What was advertised in a colonial American newspaper 250 years ago today?
“Those who may defer purchasing any of the above GOODS in Expectation of their being put up at Public Auction will be disappointed.”
Ward Nicholas Boylston planned to leave the colonies in the fall of 1773. Before his departure, he attempted to the liquidate the merchandise at his store on King Street in Boston. His advertisement in September 23 edition of the Massachusetts Gazette and Boston Weekly News-Letter incorporated several strategies to entice customers to purchase his wares.
The notice commenced with a headline: “At first Cost, for Cash only.” Like an advertisement that Boylston ran in February, a decorative border enclosed the headline to draw attention to it. The merchant offered the best prices available, even the prices he paid to acquire his inventory. Earning profits on the goods mattered less than getting them out of his store, but taking advantage of those bargains required paying in cash. With his departure quickly approaching, Boylston was not in a position to extend credit. That also explains why the merchant “repeatedly desires all Persons who have any Demands against him to bring in their Accounts & receive their Ballances, & those who are indebted to him to make immediate Payment.” Boylston did not want any leftovers in his ledgers when he departed.

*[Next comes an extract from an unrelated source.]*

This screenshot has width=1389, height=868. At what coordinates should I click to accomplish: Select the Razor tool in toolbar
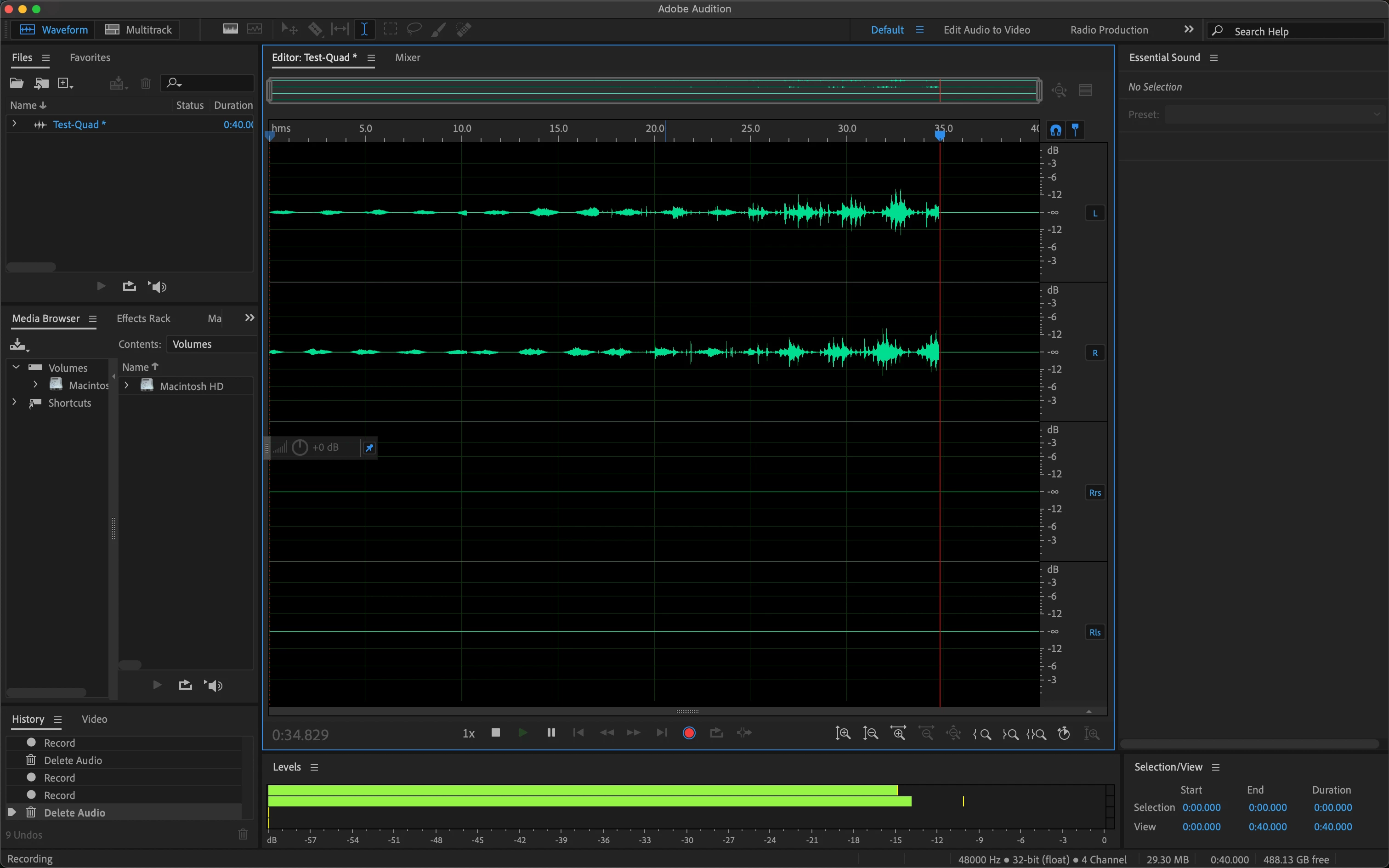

He also trumpeted that he provided “an Abatement to those who take large Quantities.” Merchants who planned to wholesale the goods as well as retailers in town and country looking to supplement their inventories would receive discounts for purchasing in volume. Boylston cautioned that these deals were the best that buyers should anticipate, warning that “[t]hose who may defer purchasing any of the above GOODS in Expectation of their being put up at Public Auction will be disappointed.” He declared that “what may remain unsold when he leaves the Country … will be disposed of another Way,” but did not give details. Once again, this advertisement echoed one that Boylston placed in February. He addressed “[t]hose who have witheld buying hitherto, on a dependence that the above Goods will be finally exposed to Public Sale” and acknowledged that purchasing at auction often resulted in “better Pennyworths” or bargains. That would not be the case in this instance, the merchant promised, because he would dispose of unsold merchandise “otherwise than at Auction.” The current sale, “The last Chance” promised in the headline, was “the present and last Opportunity” for the best deals possible for purchasing Boylston’s goods.
With only “Fifteen or Twenty Days” remaining before Boylston left town, those who previously did business with him and those who considered doing business with him had a limited time to settle accounts and to buy an “Assortment of English and India Goods … at the neat Sterling Cost, free of any Charges,” from the merchant. Realizing that some prospective customers might attempt to wait him out in hopes of purchasing his wares at auction for even lower prices than “the first Cost” and discounts for volume that he already offered, Boylston cautioned them, as he had a habit of doing, not to depend on that strategy because he had other plans for disposing of his merchandise.